» **ABOUT THIS TASK**: Find the line that holds "Task: Click the Jan '21 axis label", then repeat it and each line below it word for word through the end of the listing, leaving out pictures.

» **MATERIAL FOR THIS TASK**:
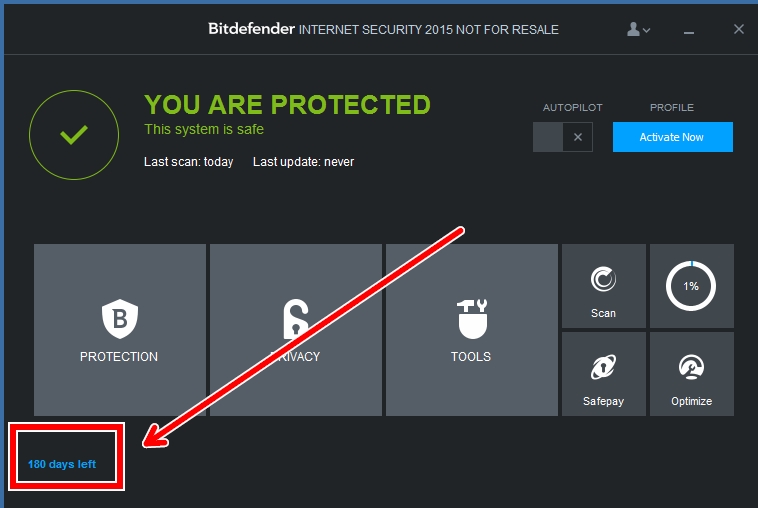758x508 pixels.
Task: Click the TOOLS tile label
Action: 471,356
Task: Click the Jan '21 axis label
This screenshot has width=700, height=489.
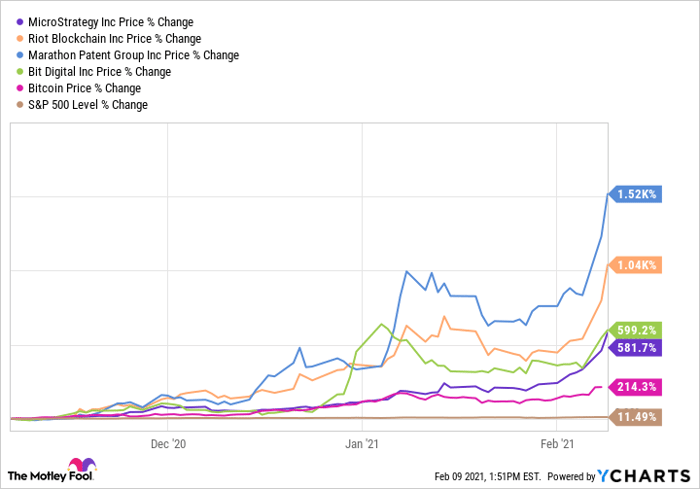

» **SOLUTION**:
Task: Click the Jan '21 axis label
This screenshot has width=700, height=489.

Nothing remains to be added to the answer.